Samuel ALIZON, Chargé de recherche CNRS, Rapporteur
Michael BLUM, Directeur de recherche CNRS, Directeur de thèse
Laurence DESPRES, Professeur, UGA, Président
Dirk METZLER, Professeur, LMU München, rapporteur
Olivier FRANÇOIS, Professeur, Grenoble INP, membre invité

Résumé :

Le virus de l’hépatite C (VHC) affecte plus de 130 millions de personnes chaque année. Les traitements consistent à stimuler le système immunitaire de l’hôte, et à cibler certaines régions du génome pour empêcher sa réplication. Cependant, les traitements sont coûteux et peuvent échouer en raison de l’évolution rapide du virus. Il est intéressant de comprendre les mécanismes de l’évolution virale chez un patient, et d’identifier quelles sont les mutations du virus qui conduisent à l’échec du traitement. Grâce à un séquençage des génomes viraux à de multiples instants au sein du même patient, nous avons identifié la présence de ces mutations et montré que l’issue du traitement est liée à l’hétérogénéité génétique du virus. Nous avons aussi montré que les patients sont infectés par plusieurs sous-types de virus et les fréquences des sous-types varient à cause du traitement. Ces résultats élargissent notre connaissance du comportement évolutif du VHC chez un patient.

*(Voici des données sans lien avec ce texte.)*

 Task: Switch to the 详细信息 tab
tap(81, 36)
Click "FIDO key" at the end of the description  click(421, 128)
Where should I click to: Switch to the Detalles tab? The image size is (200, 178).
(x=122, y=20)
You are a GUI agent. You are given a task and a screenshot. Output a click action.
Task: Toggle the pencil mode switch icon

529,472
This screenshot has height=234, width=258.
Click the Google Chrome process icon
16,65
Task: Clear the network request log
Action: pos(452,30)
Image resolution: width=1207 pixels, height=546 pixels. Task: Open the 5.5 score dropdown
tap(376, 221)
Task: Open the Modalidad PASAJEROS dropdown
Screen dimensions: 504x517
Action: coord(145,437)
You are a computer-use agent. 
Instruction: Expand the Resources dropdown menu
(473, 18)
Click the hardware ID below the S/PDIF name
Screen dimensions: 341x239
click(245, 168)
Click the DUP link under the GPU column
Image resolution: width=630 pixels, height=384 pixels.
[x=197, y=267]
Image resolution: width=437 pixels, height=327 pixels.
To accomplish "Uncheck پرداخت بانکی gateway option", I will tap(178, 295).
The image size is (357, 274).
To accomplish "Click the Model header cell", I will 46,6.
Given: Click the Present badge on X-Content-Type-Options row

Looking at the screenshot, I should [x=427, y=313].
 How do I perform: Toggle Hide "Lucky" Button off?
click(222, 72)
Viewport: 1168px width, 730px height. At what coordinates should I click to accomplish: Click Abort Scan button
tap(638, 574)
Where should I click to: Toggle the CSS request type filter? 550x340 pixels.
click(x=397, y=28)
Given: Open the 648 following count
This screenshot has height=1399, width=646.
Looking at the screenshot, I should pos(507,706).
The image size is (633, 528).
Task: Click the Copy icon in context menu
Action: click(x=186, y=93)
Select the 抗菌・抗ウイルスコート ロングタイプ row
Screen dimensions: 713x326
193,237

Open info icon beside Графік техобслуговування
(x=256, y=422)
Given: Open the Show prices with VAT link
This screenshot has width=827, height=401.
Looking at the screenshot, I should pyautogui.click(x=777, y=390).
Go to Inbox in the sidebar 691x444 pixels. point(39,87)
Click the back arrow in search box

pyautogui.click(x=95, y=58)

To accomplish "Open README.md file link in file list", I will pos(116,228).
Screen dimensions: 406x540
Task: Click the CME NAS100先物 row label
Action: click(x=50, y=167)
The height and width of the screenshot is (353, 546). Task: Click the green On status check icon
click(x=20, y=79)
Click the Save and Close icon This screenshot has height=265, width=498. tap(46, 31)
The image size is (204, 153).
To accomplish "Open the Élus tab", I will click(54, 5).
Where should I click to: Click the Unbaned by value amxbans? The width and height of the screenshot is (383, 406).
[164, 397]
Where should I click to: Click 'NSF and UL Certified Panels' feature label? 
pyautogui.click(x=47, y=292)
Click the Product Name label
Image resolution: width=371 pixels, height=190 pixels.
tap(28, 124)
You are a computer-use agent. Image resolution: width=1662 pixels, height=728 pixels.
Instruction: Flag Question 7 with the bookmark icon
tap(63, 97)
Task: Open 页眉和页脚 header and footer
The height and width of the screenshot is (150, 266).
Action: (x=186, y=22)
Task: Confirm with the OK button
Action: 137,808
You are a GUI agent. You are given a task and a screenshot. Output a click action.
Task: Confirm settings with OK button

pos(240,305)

Mots clés  : Bio-informatique, SNV, NGS, Hépatite C, Phylogenie, Virus

Abstract :

Hepatitis C virus (HCV) affects over 130 million people annually. Clinical treatments to control the virus work by boosting the host immune system to clear the virus, and targeting certain regions of the HCV genome to prevent replication of the virus. However the different categories of treatments are expensive and susceptible to failure due to rapid mutations of the viral genome. It is of interest to understand the mechanisms of viral evolution within a patient, with specific focus on the mutations in the genome which lead to treatment failure. By sequencing viral genomes at multiple time points, we identify the presence of these mutations and shows that virus genetic heterogeneity is related to the outcome of treatment. We also find that patients are infected by multiple subtypes of viruses and the frequencies of the subtypes vary because of treatment. These findings expand our knowledge of the evolutionary behaviour of HCV within a patient.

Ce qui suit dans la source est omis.